Datenschutzrecht: Freie Hand für Scoring-Unternehmen?

Scoring-Berechnungen wie die berühmt-berüchtigte SCHUFA-Auskunft sind für das Funktionieren der Wirtschaft ein wichtiges, ja unerlässliches Mittel, um die Kreditwürdigkeit ihrer Vertragspartner einschätzen zu können. Nichtsdestotrotz bleibt ein Unbehagen zurück, vergegenwärtigt man sich die für die Betroffenen schlicht undurchschaubare Berechnung dieses eminent wichtigen personenbezogenen Datums. Ein Konflikt, den die Rechtsprechung zuletzt immer wieder zugunsten der Scoring-Wirtschaft auflöste (so auch OLG München, Urteil vom 12.03.2014 – 15 U 2395/13).
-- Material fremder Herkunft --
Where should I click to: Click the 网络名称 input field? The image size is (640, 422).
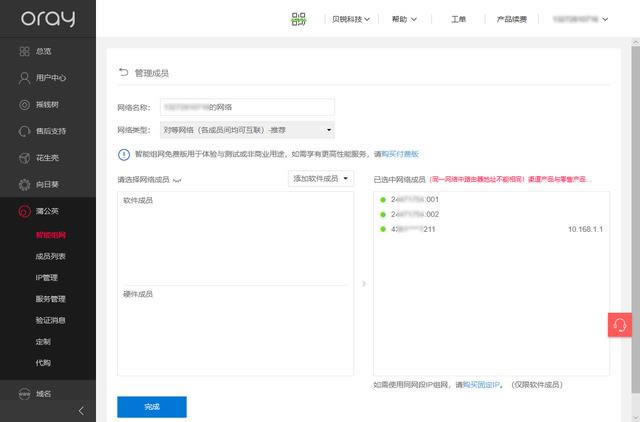click(246, 105)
Geklagt hatte eine Frau, die sich zum einen dadurch benachteiligt sah, dass ein Scoring-Unternehmen überhaupt geschlechtsbezogene Bewertungen vornehme. Noch entscheidender aber: Sie verlangte von dem Scoring-Unternehmen, dass ihre tatsächlichen Vermögensverhältnisse Eingang in die Berechnung fänden. Denn diese seien deutlich besser, als es der von dem Scoring-Unternehmen veröffentlichte Score-Wert vermuten lasse.
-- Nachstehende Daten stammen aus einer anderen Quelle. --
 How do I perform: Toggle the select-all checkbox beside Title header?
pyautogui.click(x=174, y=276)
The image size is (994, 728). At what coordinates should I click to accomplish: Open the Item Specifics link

Das Scoring-Unternehmen verteidigte sich vor allem mit der Argumentation, dass geschlechtsspezifische Angaben nur insoweit berücksichtigt würden, als diese durch mathematisch-statistisch belegte Unterschiede begründet seien. Hinsichtlich der nicht in die Bewertung einfließenden Vermögensverhältnisse argumentierte das Scoring-Unternehmen damit, dass das Scoring-Verfahren ausschließlich aufgrund mathematisch-statistischer Verfahren durchgeführt werde und auch werden müsse. Es könnten also nicht für einzelne Personen Daten berücksichtigt werden, die bei sonstigen Personen derselben Vergleichsgruppe nicht in die Bewertung einflössen. Im Übrigen stelle der Score-Wert selbstverständlich nur einen Ausschnitt aus dem kreditrelevanten Profil des Betroffenen dar, der keinerlei Anspruch auf Vollständigkeit erhebe.

Das Gericht gab dem Scoring-Unternehmen – mit sehr ausführlicher Begründung – in vollem Umfange Recht. § 28b BDSG, der das Scoring regelt, verlange nicht, dass zum Zwecke der Ermittlung der Kreditwürdigkeit alle relevanten Daten berücksichtigt würden. Weder generell noch im konkreten Einzelfall bestehe hierauf ein Anspruch gegenüber dem Scoring-Unternehmen. Dies gälte insbesondere dann, wenn – wie hier – das Scoring-Unternehmen auch gegenüber seinen Kunden erkläre, dass Einkommens-, Vermögens- und Familienverhältnisse nicht berücksichtigt worden seien. Die einmalige Berücksichtigung solcher Daten im Falle der Klägerin würde hier die Vergleichbarkeit der Datensätze aufheben und genügte damit nicht mehr den Vorgaben an ein mathematisch-statistisches Verfahren.

Die Berücksichtigung des Geschlechts sei ebenfalls ohne Weiteres zulässig, wenn und soweit es tatsächlich mathematisch-statistische Unterschiede zwischen den Geschlechtern gebe. Eine generelle Benachteiligung von Frauen sei dabei nicht zu erwarten.

Das Urteil zeigt einmal mehr die Schwächen der gesetzlichen Regelung und der Auslegung durch die Gerichte. Diese Auslegung verkennt nach wie vor die überragende Bedeutung der Scoring-Werte gerade im Hinblick auf Massengeschäfte des täglichen Lebens. Welcher Handyanbieter, welcher Versandhändler macht sich wohl die Mühe, neben einem Score-Wert noch persönliche Auskünfte zu den individuellen Vermögens- und Einkommensverhältnissen einzuholen? Dass der einzelne Betroffene nicht einmal einen Anspruch darauf hat, dass ihm die Berechnung seines Score-Werts im einzelnen erläutert wird, ist sogar höchstrichterlich entschieden (BGH, Urteil vom 28.01.2014 – VI ZR 156/13).

Danach bleibt der einzelne Betroffene der Scoring-Industrie mehr oder minder hilflos ausgeliefert – ein aus datenschutzrechtlicher Sicht untragbarer Zustand, den nur der Gesetzgeber wird korrigieren können. Das wohlverstandene Interesse der Wirtschaft an kreditrelevanten Informationen muss dabei in ein gesundes Verhältnis gesetzt werden zu dem Interesse der Betroffenen an einer zumindest korrekten, will sagen vollständigen Berücksichtigung der relevanten Informationen.